Ben sabah gelip odama girdim mi, kapım kapanır. Yazılarım bitene kadar Yaso kimseyi sokmaz. Telefon da bağlamaz..
Dün kapı açıldı, kendi daldı içeriye..
"Hüsnü Güreli Bey aradı" dedi. "Yazısını yazıyor, dedim, haberiniz olsun!."
"Hemen bağla" dedim.. O sabah köşemde ona nerdeyse mektup yazmışım "Niye aranmıyoruz dostum" diye.. Anında aramış işte. Bekletilir mi?.
Karşıdan Hüsnü'nün o dost, o sıcak sesi geldi, "Bu yazıyı beni özlediğin için mi yazdın" diyor. "Tabii" dedim.. "Sen en yakın arkadaşlarımdan birisin. Sen ve eşin Asuman.. Özlemem mi?"

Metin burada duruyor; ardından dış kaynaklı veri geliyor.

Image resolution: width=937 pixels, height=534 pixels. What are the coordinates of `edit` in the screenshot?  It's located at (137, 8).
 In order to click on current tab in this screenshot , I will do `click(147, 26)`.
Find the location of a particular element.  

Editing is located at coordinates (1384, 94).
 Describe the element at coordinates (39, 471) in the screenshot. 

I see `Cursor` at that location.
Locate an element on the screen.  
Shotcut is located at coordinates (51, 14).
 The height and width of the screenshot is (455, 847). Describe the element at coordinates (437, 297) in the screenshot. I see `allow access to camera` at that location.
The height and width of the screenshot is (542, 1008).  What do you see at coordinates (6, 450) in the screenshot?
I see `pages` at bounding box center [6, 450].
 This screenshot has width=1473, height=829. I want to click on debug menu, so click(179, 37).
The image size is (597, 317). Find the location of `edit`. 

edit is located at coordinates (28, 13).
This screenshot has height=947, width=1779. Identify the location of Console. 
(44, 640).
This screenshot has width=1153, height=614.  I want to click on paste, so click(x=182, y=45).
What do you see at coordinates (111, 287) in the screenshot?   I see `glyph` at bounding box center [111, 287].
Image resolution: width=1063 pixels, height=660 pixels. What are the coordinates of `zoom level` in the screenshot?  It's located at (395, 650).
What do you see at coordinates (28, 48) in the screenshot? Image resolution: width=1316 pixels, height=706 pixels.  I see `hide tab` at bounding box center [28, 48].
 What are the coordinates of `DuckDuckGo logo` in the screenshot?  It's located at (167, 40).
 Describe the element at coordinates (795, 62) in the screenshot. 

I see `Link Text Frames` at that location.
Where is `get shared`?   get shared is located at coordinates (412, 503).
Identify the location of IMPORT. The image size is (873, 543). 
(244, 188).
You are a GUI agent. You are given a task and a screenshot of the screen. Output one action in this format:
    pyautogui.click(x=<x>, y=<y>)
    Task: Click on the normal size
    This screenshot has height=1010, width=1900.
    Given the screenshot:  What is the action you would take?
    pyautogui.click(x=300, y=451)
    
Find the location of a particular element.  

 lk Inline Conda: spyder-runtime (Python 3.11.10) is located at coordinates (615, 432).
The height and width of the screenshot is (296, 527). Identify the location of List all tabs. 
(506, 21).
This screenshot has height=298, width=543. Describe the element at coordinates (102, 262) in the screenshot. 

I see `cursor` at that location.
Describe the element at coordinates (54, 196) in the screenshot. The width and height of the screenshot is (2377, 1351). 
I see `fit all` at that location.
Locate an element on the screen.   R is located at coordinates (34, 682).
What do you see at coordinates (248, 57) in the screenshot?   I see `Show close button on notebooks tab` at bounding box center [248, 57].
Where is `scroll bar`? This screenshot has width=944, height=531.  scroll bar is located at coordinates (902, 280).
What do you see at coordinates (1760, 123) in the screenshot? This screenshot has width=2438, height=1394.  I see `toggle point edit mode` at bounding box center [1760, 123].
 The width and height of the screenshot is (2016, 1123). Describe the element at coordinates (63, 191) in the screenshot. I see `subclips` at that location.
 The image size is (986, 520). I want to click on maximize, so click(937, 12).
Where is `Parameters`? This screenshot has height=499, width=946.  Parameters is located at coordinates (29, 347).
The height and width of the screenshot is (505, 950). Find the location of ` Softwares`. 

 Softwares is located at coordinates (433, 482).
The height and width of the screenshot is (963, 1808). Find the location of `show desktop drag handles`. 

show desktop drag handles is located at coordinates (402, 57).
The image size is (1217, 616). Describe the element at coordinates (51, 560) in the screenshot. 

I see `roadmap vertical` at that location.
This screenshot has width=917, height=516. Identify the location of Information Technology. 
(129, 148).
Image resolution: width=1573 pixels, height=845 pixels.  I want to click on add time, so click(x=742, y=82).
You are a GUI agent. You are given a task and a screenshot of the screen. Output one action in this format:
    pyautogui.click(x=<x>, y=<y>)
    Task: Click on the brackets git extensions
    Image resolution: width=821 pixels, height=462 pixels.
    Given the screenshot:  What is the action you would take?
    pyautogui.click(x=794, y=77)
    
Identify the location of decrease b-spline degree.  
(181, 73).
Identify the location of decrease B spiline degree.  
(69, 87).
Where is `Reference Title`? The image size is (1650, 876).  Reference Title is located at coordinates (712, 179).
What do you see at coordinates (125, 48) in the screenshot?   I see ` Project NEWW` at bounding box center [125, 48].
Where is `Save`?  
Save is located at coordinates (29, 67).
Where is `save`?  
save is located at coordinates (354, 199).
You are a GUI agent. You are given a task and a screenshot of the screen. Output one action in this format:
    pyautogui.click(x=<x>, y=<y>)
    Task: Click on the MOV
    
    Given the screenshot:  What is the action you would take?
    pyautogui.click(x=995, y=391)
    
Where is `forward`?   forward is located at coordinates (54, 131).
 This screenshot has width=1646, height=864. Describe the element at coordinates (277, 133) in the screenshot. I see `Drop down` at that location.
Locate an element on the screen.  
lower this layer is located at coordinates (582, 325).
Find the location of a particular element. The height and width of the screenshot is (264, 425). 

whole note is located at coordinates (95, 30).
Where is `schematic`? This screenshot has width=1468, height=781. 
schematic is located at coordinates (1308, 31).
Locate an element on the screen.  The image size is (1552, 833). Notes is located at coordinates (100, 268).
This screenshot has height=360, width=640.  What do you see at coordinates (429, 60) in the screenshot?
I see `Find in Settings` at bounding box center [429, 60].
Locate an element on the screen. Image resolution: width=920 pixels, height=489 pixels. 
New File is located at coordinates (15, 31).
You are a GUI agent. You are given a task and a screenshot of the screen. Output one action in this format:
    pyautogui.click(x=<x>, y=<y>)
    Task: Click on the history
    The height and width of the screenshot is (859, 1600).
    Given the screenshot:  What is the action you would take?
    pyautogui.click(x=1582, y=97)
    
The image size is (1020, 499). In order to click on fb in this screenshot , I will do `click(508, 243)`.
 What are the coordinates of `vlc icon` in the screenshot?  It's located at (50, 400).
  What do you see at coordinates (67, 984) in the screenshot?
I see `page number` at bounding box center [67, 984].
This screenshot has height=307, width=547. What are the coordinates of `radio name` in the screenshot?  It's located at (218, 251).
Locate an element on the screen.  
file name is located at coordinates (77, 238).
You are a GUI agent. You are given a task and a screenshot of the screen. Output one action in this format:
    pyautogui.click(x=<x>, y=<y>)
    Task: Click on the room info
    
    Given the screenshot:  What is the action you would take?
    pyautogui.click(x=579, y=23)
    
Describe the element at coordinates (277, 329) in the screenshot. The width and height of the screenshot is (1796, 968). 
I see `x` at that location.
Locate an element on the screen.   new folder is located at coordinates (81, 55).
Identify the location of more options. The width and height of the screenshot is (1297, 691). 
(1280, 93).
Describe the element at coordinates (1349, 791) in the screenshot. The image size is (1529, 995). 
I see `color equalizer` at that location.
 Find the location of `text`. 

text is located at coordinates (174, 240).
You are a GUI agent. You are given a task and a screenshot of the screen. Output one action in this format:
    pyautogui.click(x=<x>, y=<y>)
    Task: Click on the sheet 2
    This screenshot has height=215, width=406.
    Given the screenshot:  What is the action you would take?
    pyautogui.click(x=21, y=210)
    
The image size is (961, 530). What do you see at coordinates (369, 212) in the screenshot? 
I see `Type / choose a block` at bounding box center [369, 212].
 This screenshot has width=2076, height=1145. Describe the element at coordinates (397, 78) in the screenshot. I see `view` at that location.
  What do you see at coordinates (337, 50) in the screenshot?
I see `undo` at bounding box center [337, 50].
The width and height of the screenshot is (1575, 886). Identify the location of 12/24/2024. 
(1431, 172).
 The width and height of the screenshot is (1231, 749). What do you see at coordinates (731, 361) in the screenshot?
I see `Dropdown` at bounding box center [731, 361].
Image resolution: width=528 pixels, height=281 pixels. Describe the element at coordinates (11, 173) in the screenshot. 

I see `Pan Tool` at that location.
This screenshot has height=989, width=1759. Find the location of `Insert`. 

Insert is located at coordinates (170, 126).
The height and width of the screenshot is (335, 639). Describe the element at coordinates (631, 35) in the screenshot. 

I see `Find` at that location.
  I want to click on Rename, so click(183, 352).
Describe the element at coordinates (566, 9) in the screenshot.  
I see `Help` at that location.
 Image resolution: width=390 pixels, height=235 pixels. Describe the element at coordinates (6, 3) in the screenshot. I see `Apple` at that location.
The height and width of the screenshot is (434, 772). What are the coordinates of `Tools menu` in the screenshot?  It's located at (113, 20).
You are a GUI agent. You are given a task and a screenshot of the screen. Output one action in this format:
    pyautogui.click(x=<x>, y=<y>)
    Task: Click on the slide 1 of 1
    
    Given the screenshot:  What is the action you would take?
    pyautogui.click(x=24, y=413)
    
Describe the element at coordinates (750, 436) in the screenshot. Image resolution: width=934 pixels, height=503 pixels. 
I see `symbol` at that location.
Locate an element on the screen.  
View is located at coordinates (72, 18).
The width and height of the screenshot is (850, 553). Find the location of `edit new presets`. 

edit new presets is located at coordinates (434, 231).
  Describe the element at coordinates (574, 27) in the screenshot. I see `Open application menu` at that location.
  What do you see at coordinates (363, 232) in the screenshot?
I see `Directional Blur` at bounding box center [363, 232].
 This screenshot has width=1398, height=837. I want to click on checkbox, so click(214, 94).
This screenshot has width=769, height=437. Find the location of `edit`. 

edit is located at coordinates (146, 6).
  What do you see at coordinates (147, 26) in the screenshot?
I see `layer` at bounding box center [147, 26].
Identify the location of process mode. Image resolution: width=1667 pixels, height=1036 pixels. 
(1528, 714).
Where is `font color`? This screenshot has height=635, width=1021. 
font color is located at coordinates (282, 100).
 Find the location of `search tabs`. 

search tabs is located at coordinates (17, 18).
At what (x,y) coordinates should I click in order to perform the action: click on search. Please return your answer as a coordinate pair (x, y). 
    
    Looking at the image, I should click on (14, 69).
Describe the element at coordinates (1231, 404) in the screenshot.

Hüsnü'nün telefonu değişmiş. O yüzden bir şeyler olmuş, falan filan..
İki şey kararlaştırdık. Bir defa en kısa zamanda buluşup baş başa bir yemek yiyecek ve futbol işlerini, on ya da off the record, kayıt içi, ya da dışı konuşacağız.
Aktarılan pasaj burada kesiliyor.